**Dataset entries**
-*-
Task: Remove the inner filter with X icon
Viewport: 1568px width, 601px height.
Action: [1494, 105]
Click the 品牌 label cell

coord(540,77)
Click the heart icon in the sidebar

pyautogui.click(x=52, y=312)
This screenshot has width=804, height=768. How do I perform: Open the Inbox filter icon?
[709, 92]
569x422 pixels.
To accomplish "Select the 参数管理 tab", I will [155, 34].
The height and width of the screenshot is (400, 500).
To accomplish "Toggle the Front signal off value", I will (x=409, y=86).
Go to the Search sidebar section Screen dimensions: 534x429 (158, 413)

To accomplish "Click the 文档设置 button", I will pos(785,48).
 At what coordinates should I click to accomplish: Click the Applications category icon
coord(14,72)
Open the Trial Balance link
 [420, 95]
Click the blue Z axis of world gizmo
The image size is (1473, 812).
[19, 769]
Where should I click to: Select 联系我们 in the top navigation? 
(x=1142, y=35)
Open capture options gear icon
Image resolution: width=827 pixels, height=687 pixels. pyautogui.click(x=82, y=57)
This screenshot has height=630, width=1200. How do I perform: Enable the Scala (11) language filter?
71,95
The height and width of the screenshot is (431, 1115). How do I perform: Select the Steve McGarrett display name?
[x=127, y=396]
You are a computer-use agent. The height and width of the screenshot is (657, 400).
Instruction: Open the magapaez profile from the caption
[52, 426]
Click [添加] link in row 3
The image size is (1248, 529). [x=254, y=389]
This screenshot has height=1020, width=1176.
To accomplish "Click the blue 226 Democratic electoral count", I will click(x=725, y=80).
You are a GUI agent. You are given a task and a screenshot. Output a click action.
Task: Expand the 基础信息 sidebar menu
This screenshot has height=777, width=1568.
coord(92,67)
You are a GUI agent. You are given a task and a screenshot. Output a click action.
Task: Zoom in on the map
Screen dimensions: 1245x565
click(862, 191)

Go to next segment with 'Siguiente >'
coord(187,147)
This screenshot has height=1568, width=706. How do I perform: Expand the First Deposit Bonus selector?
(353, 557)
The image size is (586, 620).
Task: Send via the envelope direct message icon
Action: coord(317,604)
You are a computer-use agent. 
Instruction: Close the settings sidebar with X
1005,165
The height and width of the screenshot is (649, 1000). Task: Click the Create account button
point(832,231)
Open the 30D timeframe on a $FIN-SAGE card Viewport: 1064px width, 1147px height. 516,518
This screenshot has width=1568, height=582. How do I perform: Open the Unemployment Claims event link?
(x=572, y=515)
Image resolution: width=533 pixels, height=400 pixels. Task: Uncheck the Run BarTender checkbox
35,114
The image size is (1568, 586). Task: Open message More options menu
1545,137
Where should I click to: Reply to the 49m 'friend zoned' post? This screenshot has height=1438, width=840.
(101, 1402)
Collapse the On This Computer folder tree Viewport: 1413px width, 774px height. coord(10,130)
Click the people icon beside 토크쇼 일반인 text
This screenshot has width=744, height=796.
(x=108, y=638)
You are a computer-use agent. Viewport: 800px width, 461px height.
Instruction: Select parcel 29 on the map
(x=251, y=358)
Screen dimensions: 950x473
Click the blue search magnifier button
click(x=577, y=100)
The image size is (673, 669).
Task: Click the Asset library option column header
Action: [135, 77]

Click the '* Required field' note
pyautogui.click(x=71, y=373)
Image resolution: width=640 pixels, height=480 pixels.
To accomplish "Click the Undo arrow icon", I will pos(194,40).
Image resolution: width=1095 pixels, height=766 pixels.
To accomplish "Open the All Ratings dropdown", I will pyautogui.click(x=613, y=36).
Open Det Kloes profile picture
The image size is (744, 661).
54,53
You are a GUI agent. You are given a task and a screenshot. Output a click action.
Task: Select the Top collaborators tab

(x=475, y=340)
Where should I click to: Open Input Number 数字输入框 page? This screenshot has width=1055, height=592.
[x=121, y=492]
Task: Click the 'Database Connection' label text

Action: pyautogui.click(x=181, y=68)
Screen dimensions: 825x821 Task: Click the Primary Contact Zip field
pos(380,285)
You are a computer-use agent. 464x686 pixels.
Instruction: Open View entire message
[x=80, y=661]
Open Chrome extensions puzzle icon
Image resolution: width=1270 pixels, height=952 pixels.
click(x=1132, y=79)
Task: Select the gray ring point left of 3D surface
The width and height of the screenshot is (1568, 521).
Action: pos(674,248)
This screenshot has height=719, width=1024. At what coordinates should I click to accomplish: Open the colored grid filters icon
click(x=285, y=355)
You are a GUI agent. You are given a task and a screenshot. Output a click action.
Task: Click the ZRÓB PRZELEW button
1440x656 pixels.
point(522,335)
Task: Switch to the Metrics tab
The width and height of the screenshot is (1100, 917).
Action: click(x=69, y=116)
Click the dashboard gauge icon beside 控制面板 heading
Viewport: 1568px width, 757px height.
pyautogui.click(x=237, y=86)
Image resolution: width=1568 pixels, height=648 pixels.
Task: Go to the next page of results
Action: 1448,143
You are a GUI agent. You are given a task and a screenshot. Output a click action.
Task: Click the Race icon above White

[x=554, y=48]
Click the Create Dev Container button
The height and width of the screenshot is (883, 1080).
-*-
**What to produce**
Quote exactly and only the lines from the one holding "Task: Switch to the Metrics tab" through the end of the data.

**The answer**
Task: Switch to the Metrics tab
The width and height of the screenshot is (1100, 917).
Action: click(x=69, y=116)
Click the dashboard gauge icon beside 控制面板 heading
Viewport: 1568px width, 757px height.
pyautogui.click(x=237, y=86)
Image resolution: width=1568 pixels, height=648 pixels.
Task: Go to the next page of results
Action: 1448,143
You are a GUI agent. You are given a task and a screenshot. Output a click action.
Task: Click the Race icon above White

[x=554, y=48]
Click the Create Dev Container button
The height and width of the screenshot is (883, 1080).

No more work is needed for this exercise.